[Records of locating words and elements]
+++
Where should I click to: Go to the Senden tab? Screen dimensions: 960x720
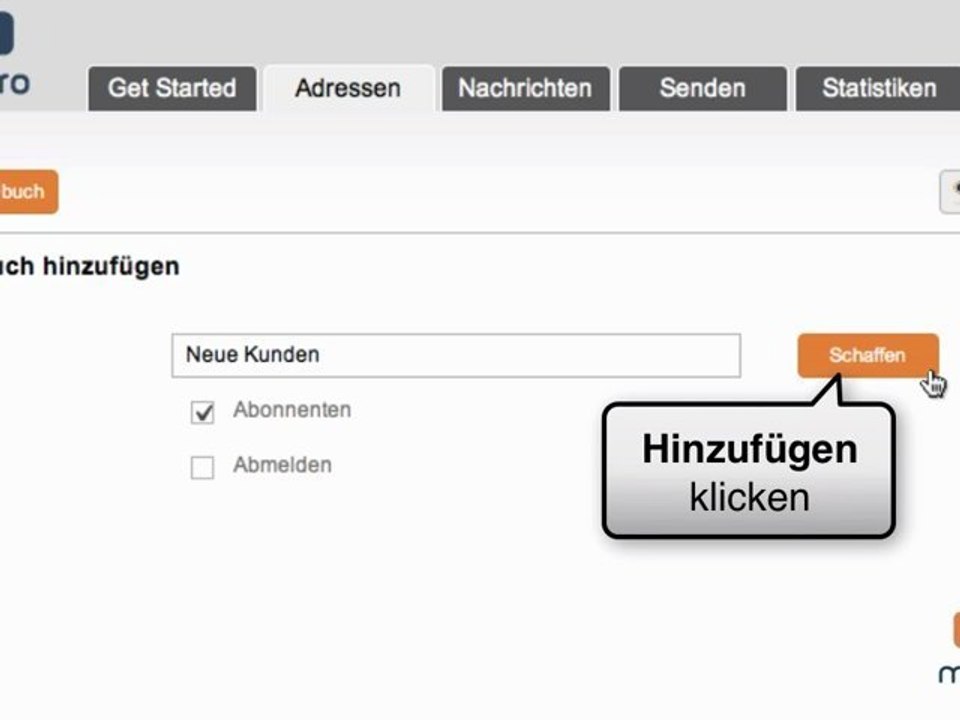pyautogui.click(x=702, y=88)
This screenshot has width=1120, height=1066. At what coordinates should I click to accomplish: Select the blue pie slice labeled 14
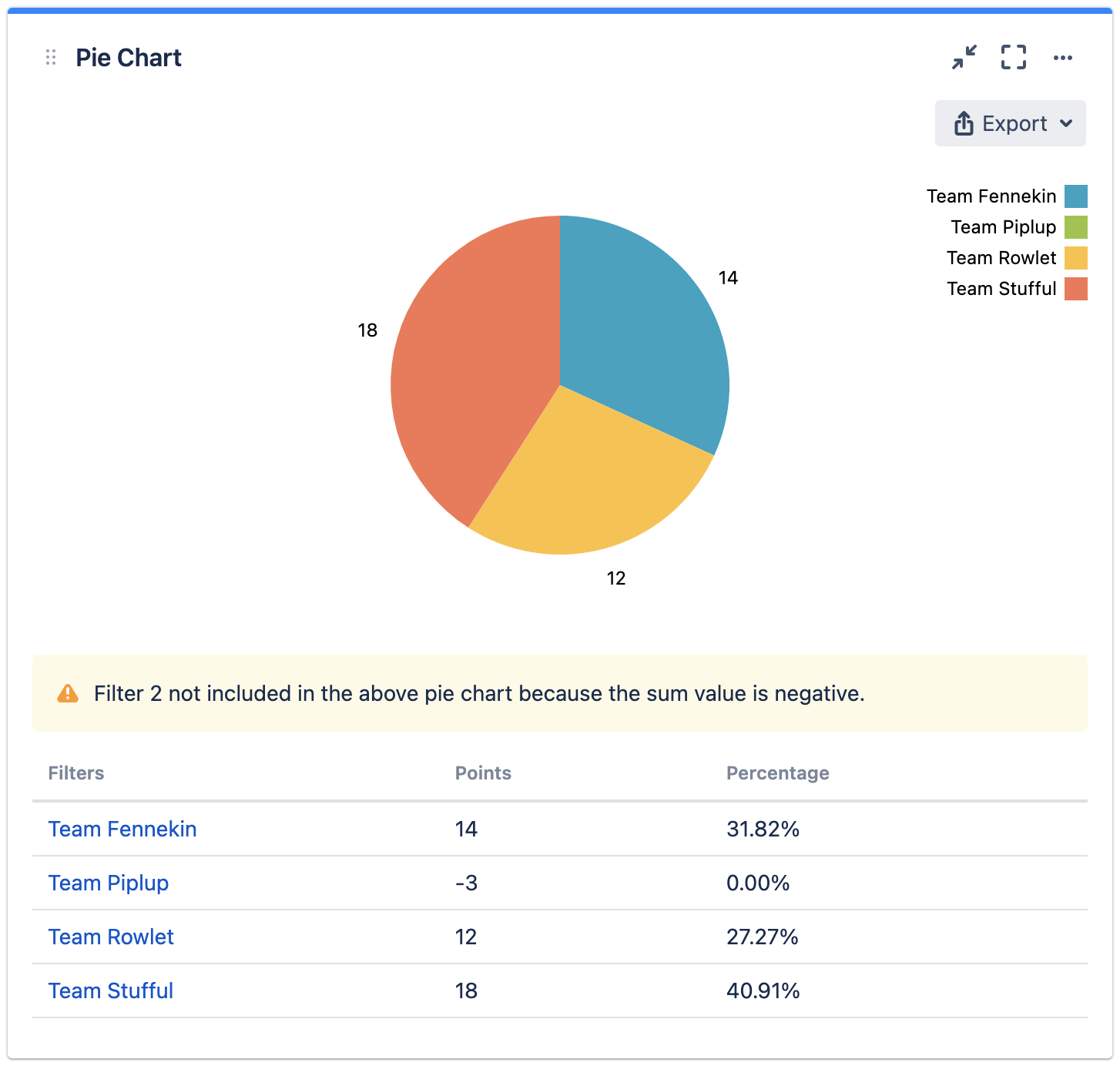pos(639,331)
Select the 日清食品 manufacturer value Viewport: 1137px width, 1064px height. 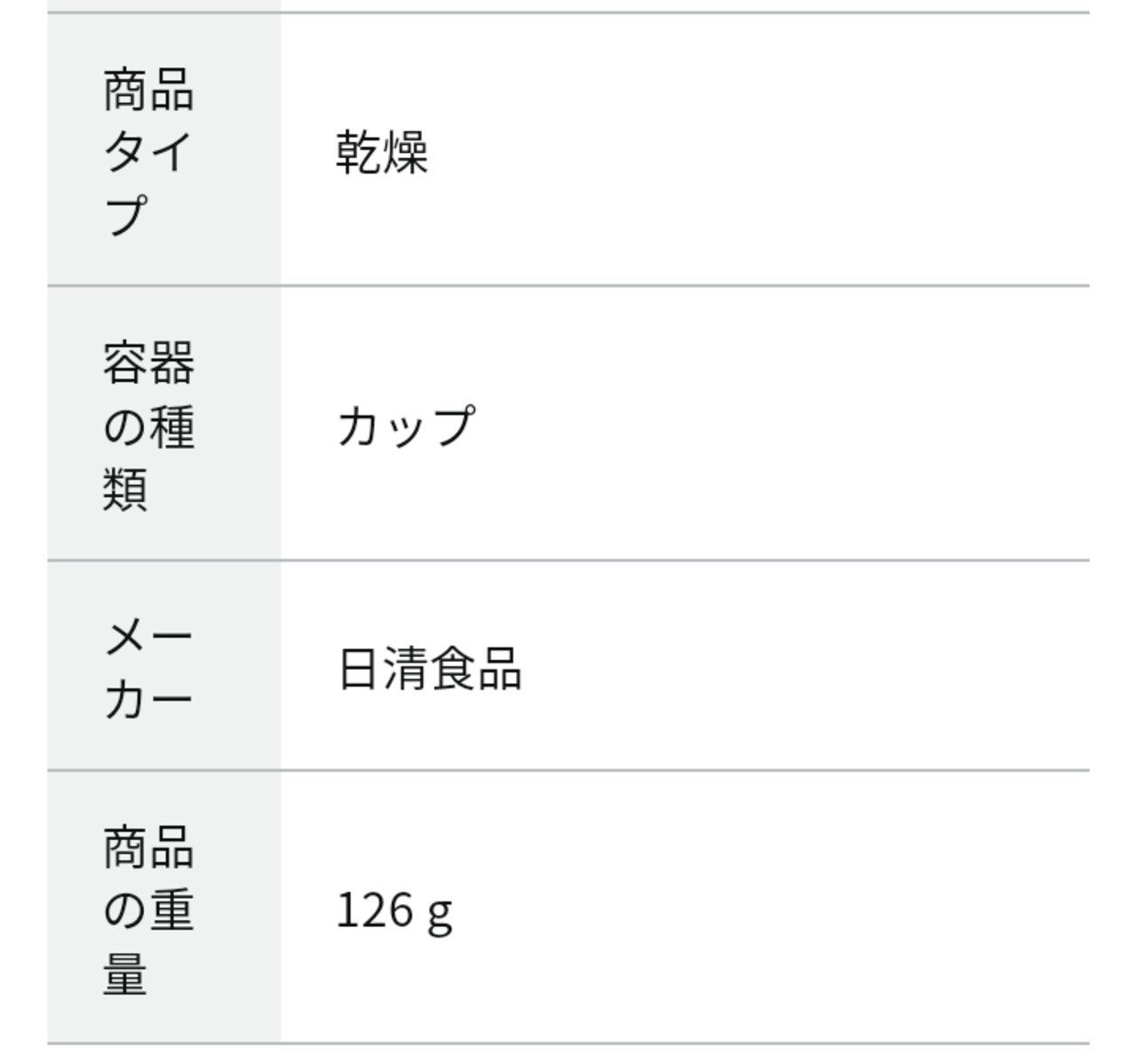(430, 668)
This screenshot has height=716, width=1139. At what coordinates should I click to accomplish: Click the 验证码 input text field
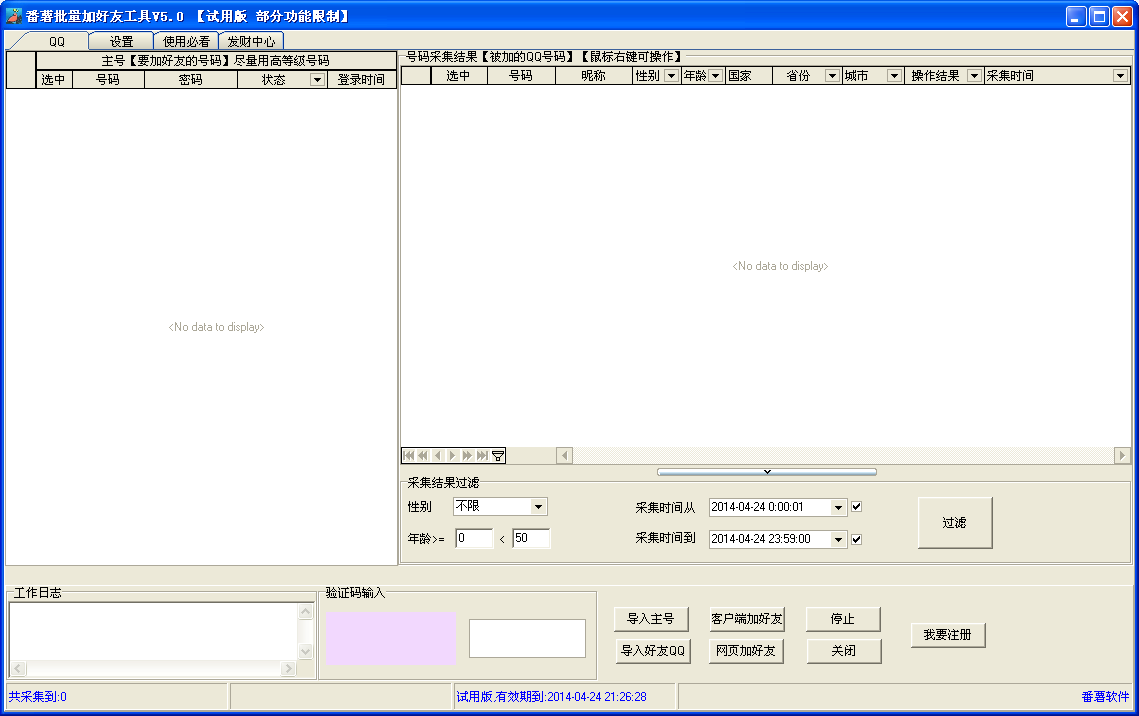click(x=527, y=638)
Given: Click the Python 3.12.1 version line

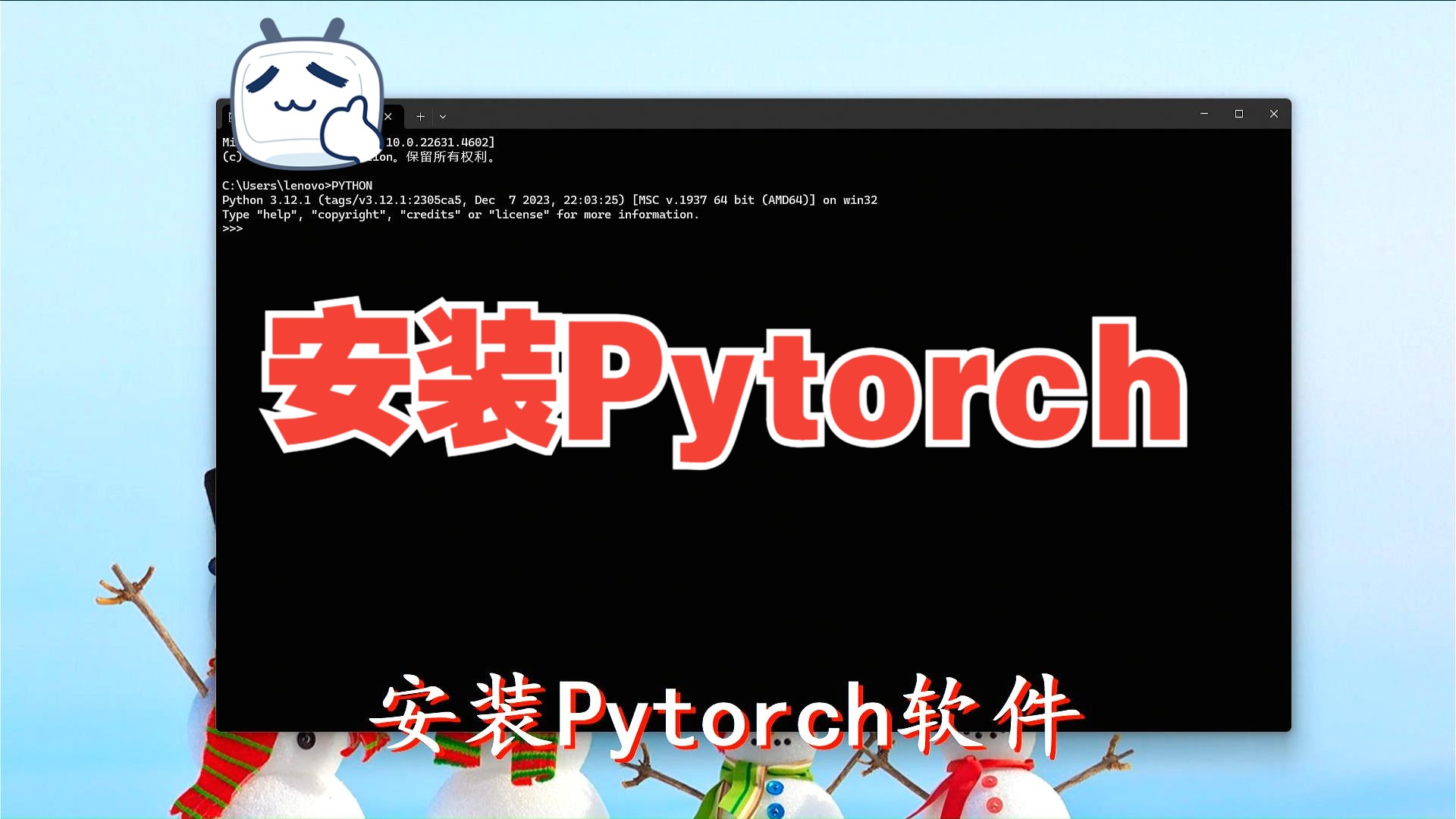Looking at the screenshot, I should pyautogui.click(x=549, y=200).
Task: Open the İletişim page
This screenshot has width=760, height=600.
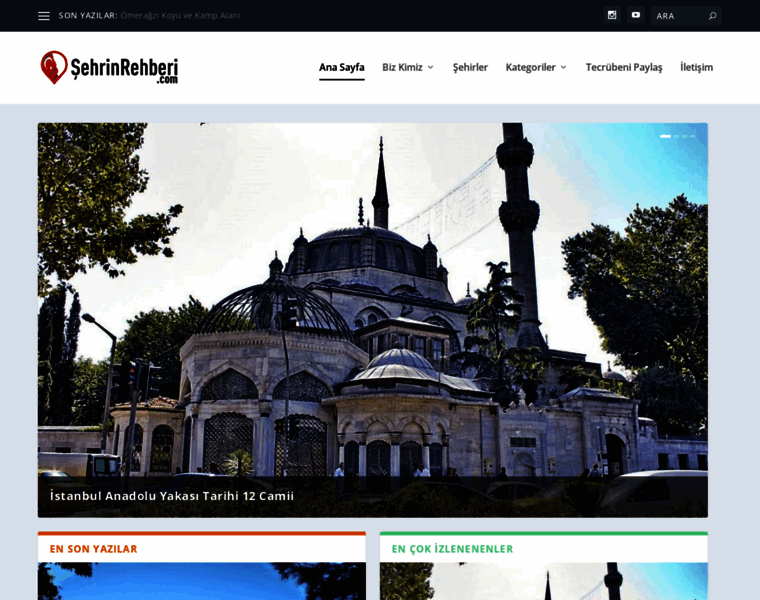Action: [x=696, y=67]
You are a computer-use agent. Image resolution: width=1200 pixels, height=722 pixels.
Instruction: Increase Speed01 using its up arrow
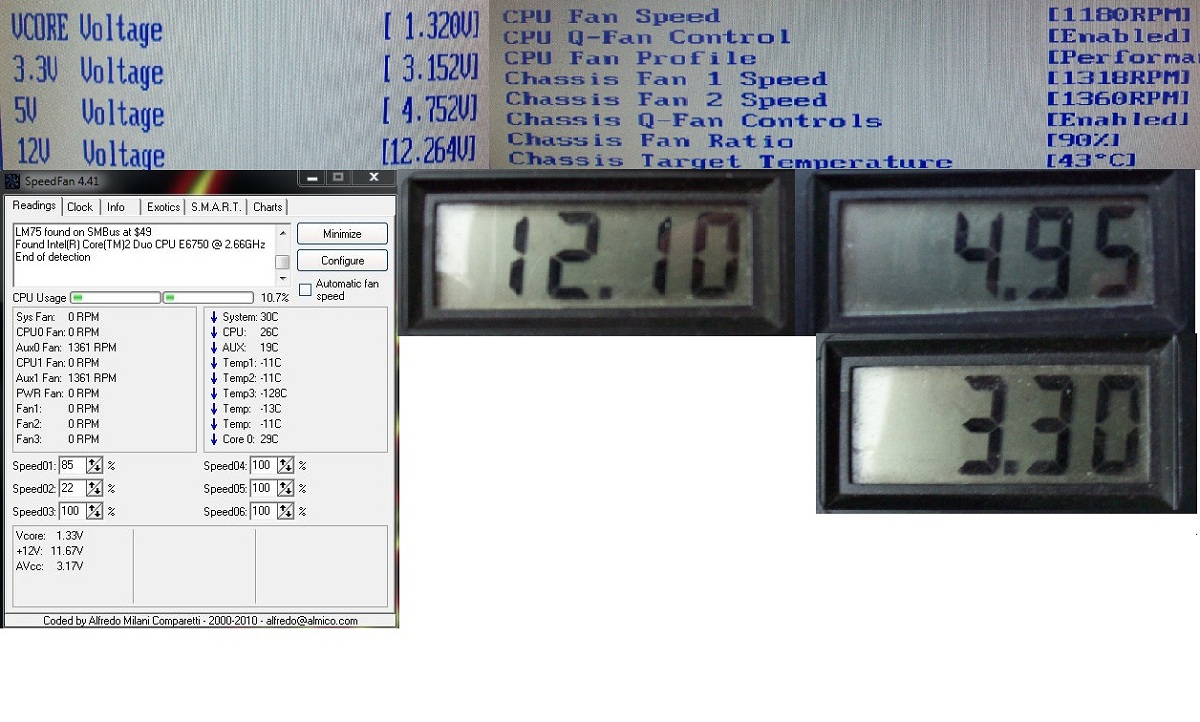click(94, 461)
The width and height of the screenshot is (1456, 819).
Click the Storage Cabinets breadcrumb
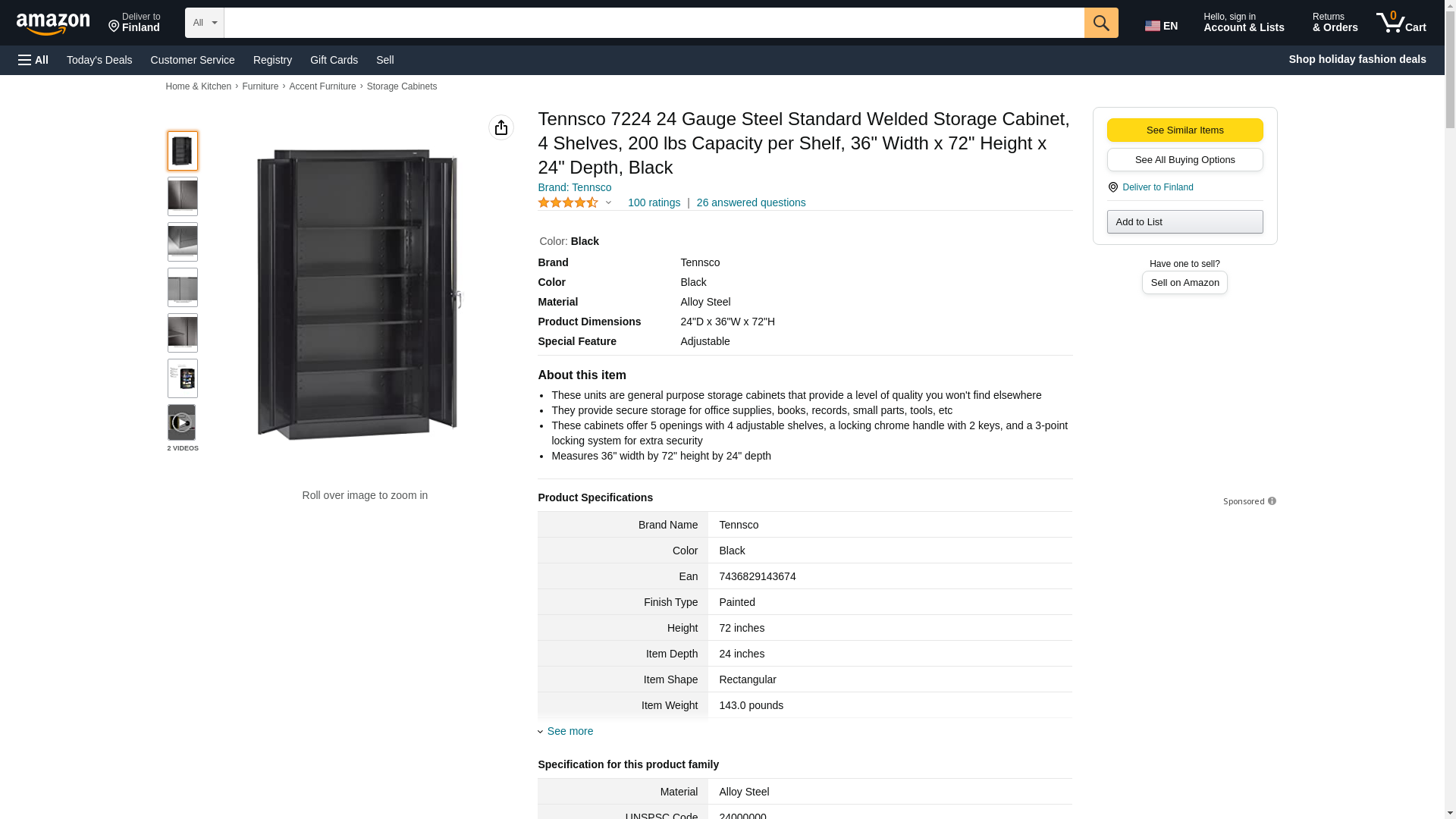(x=402, y=86)
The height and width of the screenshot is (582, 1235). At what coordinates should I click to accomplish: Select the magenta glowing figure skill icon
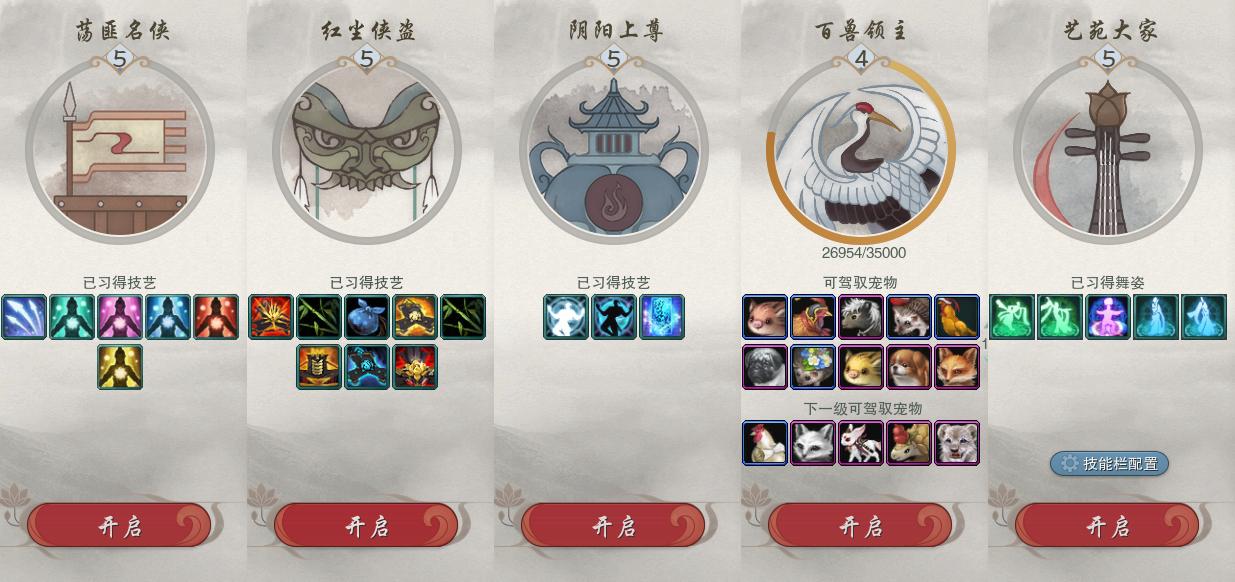point(120,317)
+++
Convert the records, from the line containing "Task: Open the İletişim page" through the end of the records, into a two-column CSV with the headers input and output. Put one record per row, with each value in a single quoted field and line breaks replaced by spaces, and leave the pictures out.

OUTPUT:
input,output
"Task: Open the İletişim page This screenshot has width=760, height=600.","Action: [x=696, y=67]"
"You are a computer-use agent. Image resolution: width=1200 pixels, height=722 pixels. Instruction: Increase Speed01 using its up arrow","click(94, 461)"
"The width and height of the screenshot is (1456, 819). Click the Storage Cabinets breadcrumb","(x=402, y=86)"
"The height and width of the screenshot is (582, 1235). At what coordinates should I click to accomplish: Select the magenta glowing figure skill icon","point(120,317)"